** Exercise requirements **
Reproduce the records from the line with "Viewport: 1243px width, 742px" to the line with "tap(363, 724)", changing "speech bubble" to "chat bubble" and leaving everything else the same. Give only those lines.

** The records **

═══

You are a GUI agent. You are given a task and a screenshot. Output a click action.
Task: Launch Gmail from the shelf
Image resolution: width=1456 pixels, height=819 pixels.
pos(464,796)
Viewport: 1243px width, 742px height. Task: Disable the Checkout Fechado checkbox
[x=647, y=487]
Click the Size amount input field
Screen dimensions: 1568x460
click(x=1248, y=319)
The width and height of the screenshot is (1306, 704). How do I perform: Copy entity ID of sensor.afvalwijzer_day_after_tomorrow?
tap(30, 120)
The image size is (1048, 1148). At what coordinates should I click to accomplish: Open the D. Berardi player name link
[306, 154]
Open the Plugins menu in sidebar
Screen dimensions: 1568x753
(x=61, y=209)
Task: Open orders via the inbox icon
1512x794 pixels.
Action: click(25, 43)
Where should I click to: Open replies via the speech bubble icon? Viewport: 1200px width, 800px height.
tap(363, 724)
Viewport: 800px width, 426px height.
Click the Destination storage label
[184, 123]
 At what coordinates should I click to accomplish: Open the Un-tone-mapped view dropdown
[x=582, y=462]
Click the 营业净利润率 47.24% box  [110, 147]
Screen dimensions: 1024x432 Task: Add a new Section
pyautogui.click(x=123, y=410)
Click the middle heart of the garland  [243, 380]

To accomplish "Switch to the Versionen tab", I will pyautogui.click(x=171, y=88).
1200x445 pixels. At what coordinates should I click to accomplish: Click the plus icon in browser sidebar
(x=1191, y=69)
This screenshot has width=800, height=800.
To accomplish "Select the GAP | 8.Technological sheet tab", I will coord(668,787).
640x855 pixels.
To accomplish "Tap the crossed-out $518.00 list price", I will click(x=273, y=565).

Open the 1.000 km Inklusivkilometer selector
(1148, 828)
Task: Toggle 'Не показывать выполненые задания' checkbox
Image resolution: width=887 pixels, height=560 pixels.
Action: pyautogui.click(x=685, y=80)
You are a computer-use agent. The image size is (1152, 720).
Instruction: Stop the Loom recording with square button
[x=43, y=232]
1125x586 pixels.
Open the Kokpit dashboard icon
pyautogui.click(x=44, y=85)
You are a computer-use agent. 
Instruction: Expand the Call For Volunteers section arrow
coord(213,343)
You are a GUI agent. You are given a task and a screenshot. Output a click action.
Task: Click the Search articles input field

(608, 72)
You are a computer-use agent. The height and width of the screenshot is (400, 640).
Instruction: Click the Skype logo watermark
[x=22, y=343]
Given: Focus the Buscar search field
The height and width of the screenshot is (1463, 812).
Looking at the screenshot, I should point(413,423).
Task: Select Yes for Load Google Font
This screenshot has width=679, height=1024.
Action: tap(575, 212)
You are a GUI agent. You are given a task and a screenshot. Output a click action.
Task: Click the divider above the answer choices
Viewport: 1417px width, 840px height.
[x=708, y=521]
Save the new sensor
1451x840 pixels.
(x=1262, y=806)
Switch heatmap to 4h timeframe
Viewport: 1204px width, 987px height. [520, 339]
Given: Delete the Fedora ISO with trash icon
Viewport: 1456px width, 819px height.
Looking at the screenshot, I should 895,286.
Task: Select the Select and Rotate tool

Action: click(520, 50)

═══

** Output **
Viewport: 1243px width, 742px height. Task: Disable the Checkout Fechado checkbox
[x=647, y=487]
Click the Size amount input field
Screen dimensions: 1568x460
click(x=1248, y=319)
The width and height of the screenshot is (1306, 704). How do I perform: Copy entity ID of sensor.afvalwijzer_day_after_tomorrow?
tap(30, 120)
The image size is (1048, 1148). At what coordinates should I click to accomplish: Open the D. Berardi player name link
[306, 154]
Open the Plugins menu in sidebar
Screen dimensions: 1568x753
(x=61, y=209)
Task: Open orders via the inbox icon
1512x794 pixels.
Action: click(25, 43)
Where should I click to: Open replies via the chat bubble icon? Viewport: 1200px width, 800px height.
tap(363, 724)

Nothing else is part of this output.